Records from a collection:
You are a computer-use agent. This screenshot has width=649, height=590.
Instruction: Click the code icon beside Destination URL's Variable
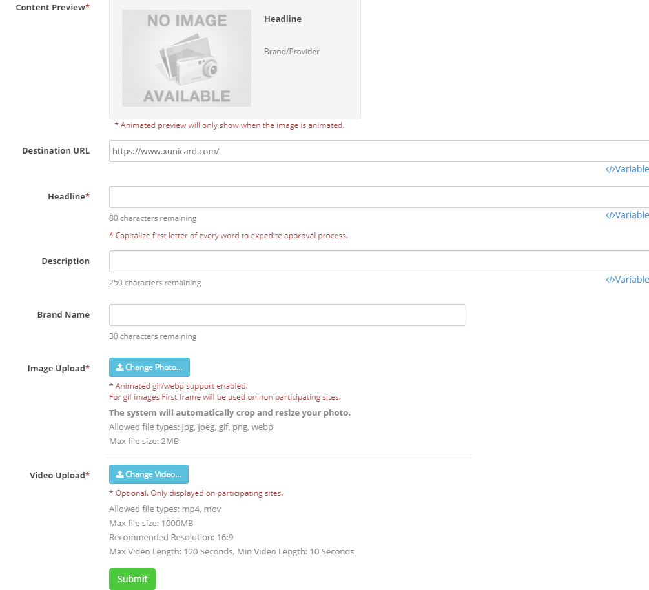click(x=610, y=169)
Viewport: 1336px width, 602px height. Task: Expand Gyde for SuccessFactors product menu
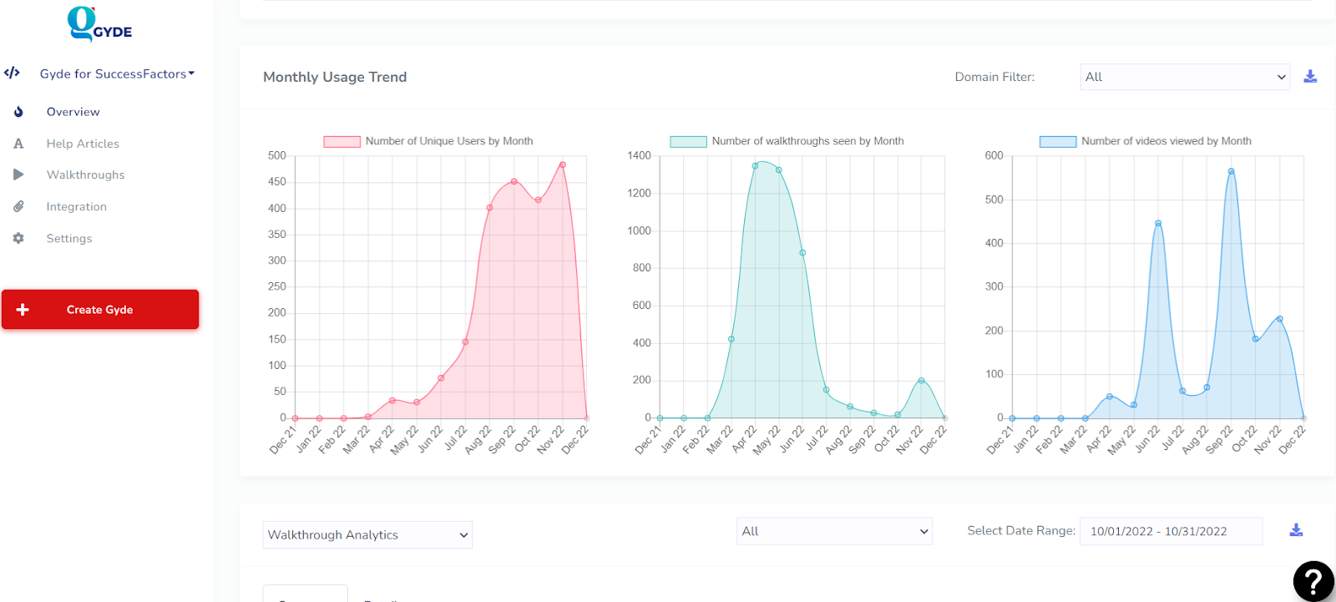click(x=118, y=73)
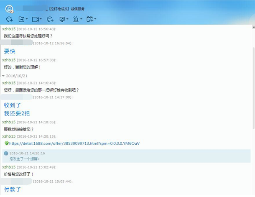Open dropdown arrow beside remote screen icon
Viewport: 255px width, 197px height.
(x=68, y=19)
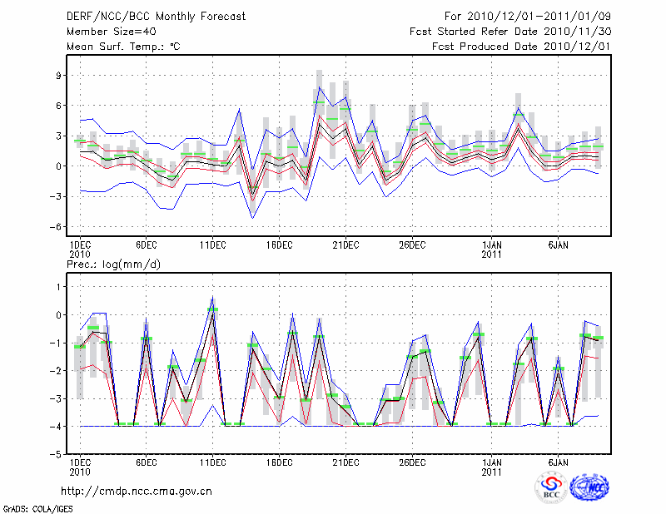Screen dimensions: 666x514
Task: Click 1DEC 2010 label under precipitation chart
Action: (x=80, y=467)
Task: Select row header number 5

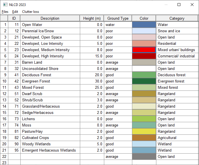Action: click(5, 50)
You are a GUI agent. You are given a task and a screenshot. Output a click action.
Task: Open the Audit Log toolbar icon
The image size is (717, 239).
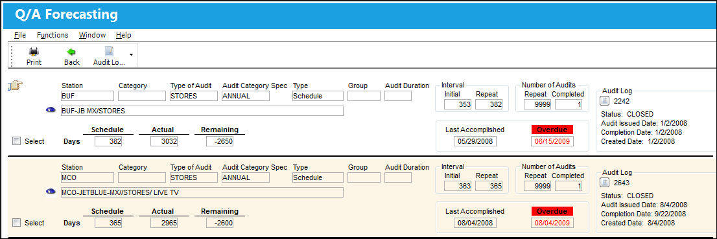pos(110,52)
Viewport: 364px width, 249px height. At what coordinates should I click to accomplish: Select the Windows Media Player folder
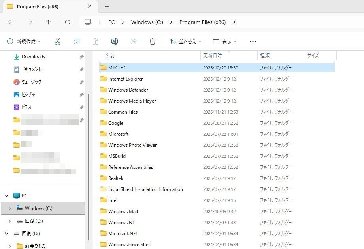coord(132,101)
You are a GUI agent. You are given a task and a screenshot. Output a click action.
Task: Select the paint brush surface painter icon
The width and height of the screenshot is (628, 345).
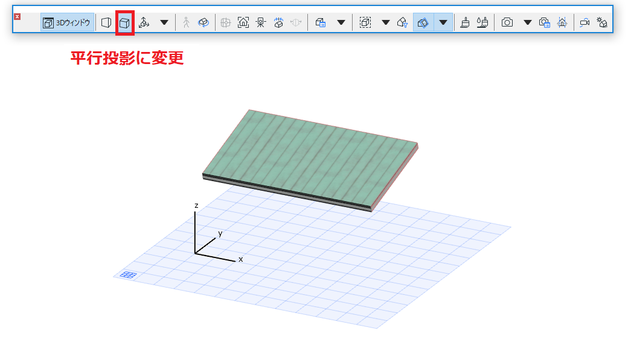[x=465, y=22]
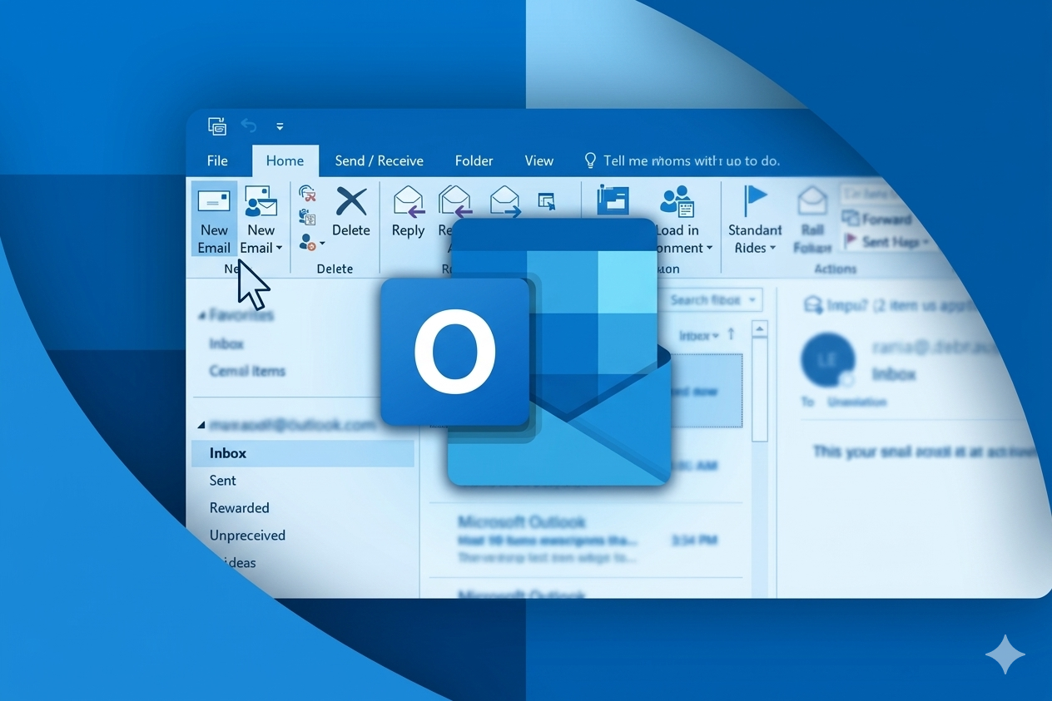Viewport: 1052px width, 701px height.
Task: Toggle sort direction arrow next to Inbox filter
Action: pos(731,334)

WHAT YOU SHOULD DO =>
The records need to be restated word for word, minus any images.

WRITTEN SOLUTION =>
You are a computer-use agent. This screenshot has width=649, height=590.
Instruction: Click the code icon beside Destination URL's Variable
click(x=610, y=169)
Viewport: 1336px width, 602px height. Task: Expand Gyde for SuccessFactors product menu
click(x=118, y=73)
Open dropdown arrow beside remote screen icon
Viewport: 255px width, 197px height.
(x=68, y=19)
Screen dimensions: 666x514
Task: Click 1DEC 2010 label under precipitation chart
Action: (x=80, y=467)
Task: Select row header number 5

Action: click(5, 50)
You are a GUI agent. You are given a task and a screenshot. Output a click action.
Task: Open the Audit Log toolbar icon
The image size is (717, 239).
pos(110,52)
Viewport: 364px width, 249px height. At what coordinates should I click to accomplish: Select the Windows Media Player folder
coord(132,101)
You are a GUI agent. You are given a task and a screenshot. Output a click action.
Task: Select the paint brush surface painter icon
The width and height of the screenshot is (628, 345).
[x=465, y=22]
Viewport: 1052px width, 701px height.
Task: Toggle sort direction arrow next to Inbox filter
Action: pos(731,334)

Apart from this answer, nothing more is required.